After January 1, 1973, Armco continued to push its 42-inch casing west some distance beyond the Valley Mould and Iron sewer line without difficulty. Thereafter, due to loose cinders in the soil, the casing began to rise off the grade as the soil collapsed around it. To overcome this new and unknown soil condition Armco was required to "swallow" the newly installed 42-inch casing with a 48-inch casing, withdraw and scrap the original 42-inch casing and replace it with a new 42-inch casing realigned at the proper elevation. Bitner observed this work, which took approximately a week to complete, on a daily basis but did not instruct Burns or Armco to stop working. Burns did not submit any time and material sheets for this corrective work. Drilling was resumed and continued without incident for approximately 100 feet.

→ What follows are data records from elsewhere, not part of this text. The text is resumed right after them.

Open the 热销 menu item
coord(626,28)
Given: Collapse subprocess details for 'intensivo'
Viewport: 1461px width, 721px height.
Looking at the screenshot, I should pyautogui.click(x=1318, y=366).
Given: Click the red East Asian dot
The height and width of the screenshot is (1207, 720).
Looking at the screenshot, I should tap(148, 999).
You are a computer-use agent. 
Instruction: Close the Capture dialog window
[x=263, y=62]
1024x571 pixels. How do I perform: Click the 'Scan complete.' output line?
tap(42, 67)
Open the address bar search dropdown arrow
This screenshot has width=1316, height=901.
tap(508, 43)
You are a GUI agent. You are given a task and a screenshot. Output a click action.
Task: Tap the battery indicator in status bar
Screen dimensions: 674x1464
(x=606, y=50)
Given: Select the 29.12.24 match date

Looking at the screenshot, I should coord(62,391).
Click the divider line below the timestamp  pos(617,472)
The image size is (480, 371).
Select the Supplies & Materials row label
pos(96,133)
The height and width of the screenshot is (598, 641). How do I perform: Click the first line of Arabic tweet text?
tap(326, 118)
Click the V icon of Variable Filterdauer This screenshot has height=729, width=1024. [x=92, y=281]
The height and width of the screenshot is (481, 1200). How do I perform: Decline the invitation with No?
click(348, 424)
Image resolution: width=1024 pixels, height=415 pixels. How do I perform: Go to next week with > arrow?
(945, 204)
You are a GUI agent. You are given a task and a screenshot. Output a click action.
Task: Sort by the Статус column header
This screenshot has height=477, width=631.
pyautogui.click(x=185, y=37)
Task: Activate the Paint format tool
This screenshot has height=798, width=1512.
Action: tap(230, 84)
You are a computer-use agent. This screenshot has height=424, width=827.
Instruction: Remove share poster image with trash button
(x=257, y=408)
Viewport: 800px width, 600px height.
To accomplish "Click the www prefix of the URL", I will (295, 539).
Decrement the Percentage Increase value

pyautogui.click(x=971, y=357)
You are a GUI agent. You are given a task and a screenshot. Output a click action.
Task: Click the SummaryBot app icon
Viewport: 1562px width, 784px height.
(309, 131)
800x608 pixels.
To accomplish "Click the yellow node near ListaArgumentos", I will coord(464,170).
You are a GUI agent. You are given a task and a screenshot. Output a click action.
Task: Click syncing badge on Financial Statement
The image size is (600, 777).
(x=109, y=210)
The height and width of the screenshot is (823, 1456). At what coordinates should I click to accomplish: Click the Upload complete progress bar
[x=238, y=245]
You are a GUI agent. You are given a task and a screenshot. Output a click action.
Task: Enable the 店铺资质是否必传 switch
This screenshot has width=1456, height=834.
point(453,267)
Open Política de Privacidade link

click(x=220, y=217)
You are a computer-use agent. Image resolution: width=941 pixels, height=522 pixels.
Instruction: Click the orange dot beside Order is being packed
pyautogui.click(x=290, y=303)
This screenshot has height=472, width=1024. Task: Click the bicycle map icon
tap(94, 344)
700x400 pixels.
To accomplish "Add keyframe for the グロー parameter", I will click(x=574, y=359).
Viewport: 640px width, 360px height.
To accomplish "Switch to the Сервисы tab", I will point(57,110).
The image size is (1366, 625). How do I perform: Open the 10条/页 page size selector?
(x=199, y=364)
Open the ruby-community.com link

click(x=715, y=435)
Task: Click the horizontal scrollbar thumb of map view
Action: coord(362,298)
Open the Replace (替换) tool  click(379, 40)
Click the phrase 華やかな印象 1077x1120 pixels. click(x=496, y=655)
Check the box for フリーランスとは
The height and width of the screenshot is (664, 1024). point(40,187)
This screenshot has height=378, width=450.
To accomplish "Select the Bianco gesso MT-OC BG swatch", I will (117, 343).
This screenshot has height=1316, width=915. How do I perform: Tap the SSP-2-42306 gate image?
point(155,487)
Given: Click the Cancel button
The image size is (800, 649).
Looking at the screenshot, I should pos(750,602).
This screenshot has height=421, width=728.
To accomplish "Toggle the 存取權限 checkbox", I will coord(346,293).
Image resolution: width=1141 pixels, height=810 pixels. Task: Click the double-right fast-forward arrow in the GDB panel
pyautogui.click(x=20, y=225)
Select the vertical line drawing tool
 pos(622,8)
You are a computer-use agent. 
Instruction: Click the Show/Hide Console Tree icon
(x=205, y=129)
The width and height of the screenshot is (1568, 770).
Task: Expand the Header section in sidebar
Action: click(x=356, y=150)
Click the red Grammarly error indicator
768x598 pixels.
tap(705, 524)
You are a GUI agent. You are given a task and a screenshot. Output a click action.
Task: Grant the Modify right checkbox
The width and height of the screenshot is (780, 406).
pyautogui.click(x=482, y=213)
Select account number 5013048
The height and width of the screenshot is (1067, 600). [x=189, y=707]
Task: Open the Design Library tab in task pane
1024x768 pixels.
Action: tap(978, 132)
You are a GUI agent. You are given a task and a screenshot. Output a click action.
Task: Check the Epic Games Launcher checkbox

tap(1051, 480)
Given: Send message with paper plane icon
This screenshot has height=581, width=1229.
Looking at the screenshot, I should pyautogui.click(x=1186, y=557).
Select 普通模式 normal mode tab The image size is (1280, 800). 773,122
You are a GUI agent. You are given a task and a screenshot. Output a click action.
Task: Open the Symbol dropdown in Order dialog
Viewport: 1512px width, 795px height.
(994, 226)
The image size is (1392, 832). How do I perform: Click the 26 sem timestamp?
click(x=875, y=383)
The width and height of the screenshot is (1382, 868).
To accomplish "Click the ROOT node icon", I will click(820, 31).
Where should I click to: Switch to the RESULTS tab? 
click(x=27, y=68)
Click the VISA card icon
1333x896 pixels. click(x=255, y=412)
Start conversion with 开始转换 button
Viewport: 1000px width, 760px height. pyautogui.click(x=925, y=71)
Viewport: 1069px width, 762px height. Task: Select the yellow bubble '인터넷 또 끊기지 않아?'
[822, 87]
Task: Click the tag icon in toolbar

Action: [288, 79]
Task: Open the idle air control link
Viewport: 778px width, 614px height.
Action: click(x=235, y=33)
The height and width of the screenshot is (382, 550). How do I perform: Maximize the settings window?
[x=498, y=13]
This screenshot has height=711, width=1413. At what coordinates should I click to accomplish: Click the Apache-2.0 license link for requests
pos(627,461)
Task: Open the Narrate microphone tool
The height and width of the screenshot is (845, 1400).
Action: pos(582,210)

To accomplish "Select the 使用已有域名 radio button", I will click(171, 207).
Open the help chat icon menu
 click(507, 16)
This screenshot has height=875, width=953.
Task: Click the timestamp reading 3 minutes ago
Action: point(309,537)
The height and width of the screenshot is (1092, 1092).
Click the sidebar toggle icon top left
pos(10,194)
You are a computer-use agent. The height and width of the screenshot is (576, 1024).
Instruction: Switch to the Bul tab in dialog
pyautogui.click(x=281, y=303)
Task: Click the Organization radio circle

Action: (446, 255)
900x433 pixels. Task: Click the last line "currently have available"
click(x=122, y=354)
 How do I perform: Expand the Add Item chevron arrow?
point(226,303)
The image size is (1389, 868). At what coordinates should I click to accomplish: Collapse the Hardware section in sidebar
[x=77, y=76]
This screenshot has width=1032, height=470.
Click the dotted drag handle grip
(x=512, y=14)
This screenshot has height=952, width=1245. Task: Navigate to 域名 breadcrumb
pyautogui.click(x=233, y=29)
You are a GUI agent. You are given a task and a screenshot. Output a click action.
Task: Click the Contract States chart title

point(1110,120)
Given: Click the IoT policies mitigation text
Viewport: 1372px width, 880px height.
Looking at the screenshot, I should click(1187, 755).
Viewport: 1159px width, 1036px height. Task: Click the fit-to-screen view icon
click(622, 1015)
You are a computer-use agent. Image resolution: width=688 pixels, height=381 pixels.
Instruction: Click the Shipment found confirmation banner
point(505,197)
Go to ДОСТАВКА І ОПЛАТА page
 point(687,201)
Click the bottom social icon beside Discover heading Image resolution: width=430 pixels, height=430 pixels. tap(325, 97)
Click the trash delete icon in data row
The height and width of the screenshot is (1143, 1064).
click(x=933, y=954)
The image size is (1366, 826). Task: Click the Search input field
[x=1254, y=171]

On January 19, 1973, the work again came to a halt because excessive water was running into the Armco casing causing it to seize. Henry Fisher of Armco testified that there was a stream of warm running water six inches wide and one-half to three-quarters of an inch deep. The water and cinders were voiding the soil above the casing so that Fisher could see the top of the casing 10 to 12 feet below the surface. The parties explored for its source and patched manhole No. 2 but observed no change in the amount of excess water. Because of this problem, another meeting was held at the job site on ...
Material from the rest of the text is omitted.